(Beginning of DATA TO USE)
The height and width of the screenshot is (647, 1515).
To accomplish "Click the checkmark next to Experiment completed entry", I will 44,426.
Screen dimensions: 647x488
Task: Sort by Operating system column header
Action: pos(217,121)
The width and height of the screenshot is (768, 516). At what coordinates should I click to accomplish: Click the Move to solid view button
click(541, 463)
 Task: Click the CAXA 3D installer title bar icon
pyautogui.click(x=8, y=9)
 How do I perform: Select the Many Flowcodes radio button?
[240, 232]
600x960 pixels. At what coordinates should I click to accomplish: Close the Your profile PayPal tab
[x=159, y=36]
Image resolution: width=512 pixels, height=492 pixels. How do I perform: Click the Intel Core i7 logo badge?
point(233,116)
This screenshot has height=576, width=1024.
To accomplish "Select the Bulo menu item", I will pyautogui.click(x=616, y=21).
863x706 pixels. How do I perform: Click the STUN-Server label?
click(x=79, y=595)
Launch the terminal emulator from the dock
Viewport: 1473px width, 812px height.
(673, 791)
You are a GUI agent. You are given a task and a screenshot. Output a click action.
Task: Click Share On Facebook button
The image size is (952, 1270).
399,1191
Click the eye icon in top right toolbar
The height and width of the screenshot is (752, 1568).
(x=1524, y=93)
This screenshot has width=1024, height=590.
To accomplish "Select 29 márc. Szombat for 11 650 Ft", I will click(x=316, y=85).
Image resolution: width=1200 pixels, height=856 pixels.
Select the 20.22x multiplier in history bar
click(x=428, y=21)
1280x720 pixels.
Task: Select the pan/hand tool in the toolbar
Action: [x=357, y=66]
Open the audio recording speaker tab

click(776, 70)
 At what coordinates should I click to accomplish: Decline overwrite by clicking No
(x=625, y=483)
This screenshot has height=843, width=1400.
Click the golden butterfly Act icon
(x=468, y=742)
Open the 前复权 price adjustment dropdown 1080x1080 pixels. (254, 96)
(End of DATA TO USE)
WHAT YOU SHOULD DO :: Set down every record above exactly as written.

RESPONSE TO THIS EXERCISE ::
The height and width of the screenshot is (647, 1515).
To accomplish "Click the checkmark next to Experiment completed entry", I will 44,426.
Screen dimensions: 647x488
Task: Sort by Operating system column header
Action: pos(217,121)
The width and height of the screenshot is (768, 516). At what coordinates should I click to accomplish: Click the Move to solid view button
click(541, 463)
 Task: Click the CAXA 3D installer title bar icon
pyautogui.click(x=8, y=9)
 How do I perform: Select the Many Flowcodes radio button?
[240, 232]
600x960 pixels. At what coordinates should I click to accomplish: Close the Your profile PayPal tab
[x=159, y=36]
Image resolution: width=512 pixels, height=492 pixels. How do I perform: Click the Intel Core i7 logo badge?
point(233,116)
This screenshot has height=576, width=1024.
To accomplish "Select the Bulo menu item", I will pyautogui.click(x=616, y=21).
863x706 pixels. How do I perform: Click the STUN-Server label?
click(x=79, y=595)
Launch the terminal emulator from the dock
Viewport: 1473px width, 812px height.
(673, 791)
You are a GUI agent. You are given a task and a screenshot. Output a click action.
Task: Click Share On Facebook button
The image size is (952, 1270).
399,1191
Click the eye icon in top right toolbar
The height and width of the screenshot is (752, 1568).
(x=1524, y=93)
This screenshot has width=1024, height=590.
To accomplish "Select 29 márc. Szombat for 11 650 Ft", I will click(x=316, y=85).
Image resolution: width=1200 pixels, height=856 pixels.
Select the 20.22x multiplier in history bar
click(x=428, y=21)
1280x720 pixels.
Task: Select the pan/hand tool in the toolbar
Action: [x=357, y=66]
Open the audio recording speaker tab

click(776, 70)
 At what coordinates should I click to accomplish: Decline overwrite by clicking No
(x=625, y=483)
This screenshot has height=843, width=1400.
Click the golden butterfly Act icon
(x=468, y=742)
Open the 前复权 price adjustment dropdown 1080x1080 pixels. (254, 96)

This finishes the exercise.